В том случае, если термический ожог второй степени
пострадавший получил на природе, и в рану могла попасть почва либо какие-то
другие инородные тела, надо как можно быстрее обратиться за помощью к опытному
специалисту.
В поликлинике рану должны будут тщательно промыть,
удалить все инородные тела, после чего врач предпримет все необходимые лечебные
меры, которые направлены на предотвращение развития столбняка.
Стоит помнить о том, что ожог второй степени в
результате может привести к образованию довольно крупных рубцов и шрамов. В
этом случае самым опасным является именно ожог лица либо других открытых частей
тела. Однако, если будут своевременно приняты необходимые меры и проведено
правильное лечение ожогов, тогда вероятность риска появления рубцов сводится к
нулю.
В случае получения ожога второй степени, при
условии, что была поражена не большая площадь тела, возможно проведение лечения
в домашних условиях, но только под строгим контролем опытного врача.
В обязательном порядке проводится ежедневная смена
стерильных повязок, что имеет самое важное значение, так как таким образом
предотвращается риск развития инфекции. Обработка всех краев раны проводится
зеленкой либо раствором йода. Также раны от ожогов смазываются специальной
лечебной мазью, которую пропишет врач.
В обязательном порядке должен использоваться только
стерильный бинт, при этом во время обработки раны необходимо применять
медицинские перчатки, чтобы случайно не занести инфекцию.
В том случае, если ранки начинают нагнивать, вместо
мази необходимо применять специальные влажно-высыхающие антисептические
растворы, которые пропишет врач. Если же повязка прилипла к ране, тогда ее надо
будет заранее смочить и только после этого снимать (для смачивания должен
применяться раствор 3% перекиси водорода).

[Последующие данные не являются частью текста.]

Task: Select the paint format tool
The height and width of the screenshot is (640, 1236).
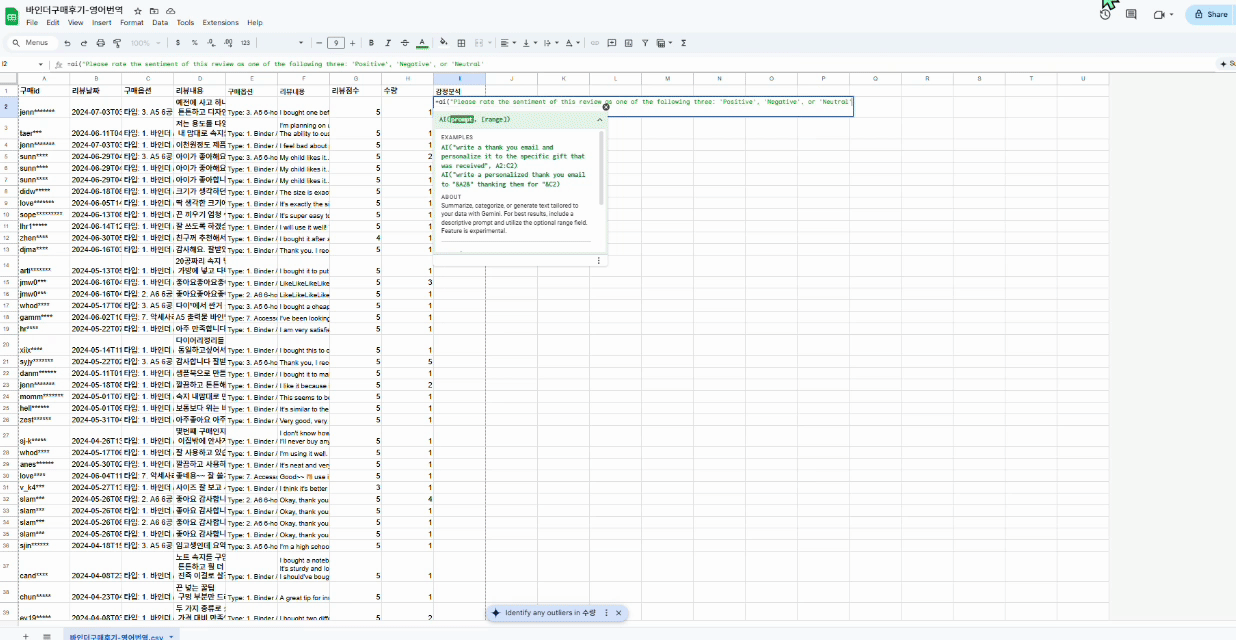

Если же диаметр полученного ожога второй степени не
более 7,5 сантиметров, тогда он относится к числу легких. Однако, при условии,
что от ожога пострадалазначительно большая площадь, при этом были поражены
ноги, руки, ягодицы, пах, лицо, область крупных суставов, тогда он относится к
числу тяжелых повреждений и пострадавший нуждается в незамедлительной
медицинской помощи.
Чаще всего легкие ожоги второй степени не нуждаются
в лечении и самостоятельно заживают через некоторое время. Однако, стоит
учитывать тот факт, что после заживания может появиться и определенная
пигментация поврежденного участка (область ожога будет иметь незначительное
отличие от здоровой кожи).
В том случае, если появились первые признаки
образования инфекции (к примеру, в области поражения появилось более сильное
покраснение либо значительно усилились болевые ощущения, произошло повышение
температуры, в месте ожога появились гнойные выделения либо образовался отек),
необходимо как можно быстрее отправиться в поликлинику.
На протяжении года надо стараться избегать получения
повторного травмирования, а также сильного солнечного облучения поврежденной
области, так как в результате этого может произойти изменение пигментации
значительно больших участков кожного покрова. На пляже, в обязательном порядке,
необходимо использовать специальные солнцезащитные средства, при этом
наибольшее внимание должно уделяться именно местам ожога.